The most impactful changes are in the folder path guidance. The default prompt instructs the model to keep paths 2–4 levels deep and to use asset naming patterns (DC, RDS, HA, etc.) for grouping. Organizations with consistent naming conventions can add those patterns explicitly to get more accurate groupings.
Extending the Agent
The modular structure makes it straightforward to add new capabilities without touching the core pipeline.
Supporting additional asset types: The AD_ASSET_TYPE and AD_LDAP_QUERY values can be changed per run to discover Unix hosts, network appliances, or any other type supported by the vault. The CSV construction and import pipeline is type-agnostic since it uses whatever asset type name is configured.
Adding more export formats: The exporter.py module handles all output. A new export format is a new function that takes analysis_results and cfg and writes to EXPORT_DIR. Hook it into run_post_analysis() and add a menu option.

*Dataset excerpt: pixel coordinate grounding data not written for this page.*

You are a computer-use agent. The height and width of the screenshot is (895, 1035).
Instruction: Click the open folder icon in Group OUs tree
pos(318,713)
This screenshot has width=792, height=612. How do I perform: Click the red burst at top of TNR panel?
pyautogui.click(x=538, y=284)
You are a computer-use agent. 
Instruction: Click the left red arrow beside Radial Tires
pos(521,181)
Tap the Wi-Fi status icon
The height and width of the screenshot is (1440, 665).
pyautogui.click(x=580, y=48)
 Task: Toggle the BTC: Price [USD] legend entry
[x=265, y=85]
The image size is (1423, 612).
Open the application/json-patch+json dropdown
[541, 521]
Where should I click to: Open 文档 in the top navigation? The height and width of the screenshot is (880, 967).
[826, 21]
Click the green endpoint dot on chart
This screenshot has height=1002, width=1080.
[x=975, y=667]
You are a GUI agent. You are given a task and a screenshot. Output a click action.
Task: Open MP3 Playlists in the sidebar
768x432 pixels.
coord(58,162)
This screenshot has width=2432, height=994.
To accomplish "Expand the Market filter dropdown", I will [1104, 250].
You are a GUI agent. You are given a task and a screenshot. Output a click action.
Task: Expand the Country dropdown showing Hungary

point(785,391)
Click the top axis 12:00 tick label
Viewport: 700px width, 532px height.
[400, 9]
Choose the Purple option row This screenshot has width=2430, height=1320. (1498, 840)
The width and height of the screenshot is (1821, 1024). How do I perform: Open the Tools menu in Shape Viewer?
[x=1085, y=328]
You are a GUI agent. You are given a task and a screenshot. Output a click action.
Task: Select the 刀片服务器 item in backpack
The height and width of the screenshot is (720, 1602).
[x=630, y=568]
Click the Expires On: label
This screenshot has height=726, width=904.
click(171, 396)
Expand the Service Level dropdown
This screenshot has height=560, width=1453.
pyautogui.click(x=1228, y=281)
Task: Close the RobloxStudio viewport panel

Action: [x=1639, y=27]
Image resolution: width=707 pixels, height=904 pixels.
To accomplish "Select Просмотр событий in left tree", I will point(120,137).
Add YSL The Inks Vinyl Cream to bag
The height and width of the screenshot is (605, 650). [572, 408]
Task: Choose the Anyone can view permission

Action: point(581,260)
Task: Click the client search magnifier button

Custom analysis logic: The OpenAI analysis step can be replaced with any function that takes a list of asset dicts and a taxonomy tree and returns a list of {name, host, folder_path, tags} objects. The rest of the agent's pipeline does not care how the analysis was produced.
Scheduling: The agent has no built-in scheduler, but since it runs cleanly from the command line and exits on completion, it works well with cron or any task scheduler. Set AUTONOMOUS_MODE=true and POST_ANALYSIS_ACTION=import to get a fully unattended run.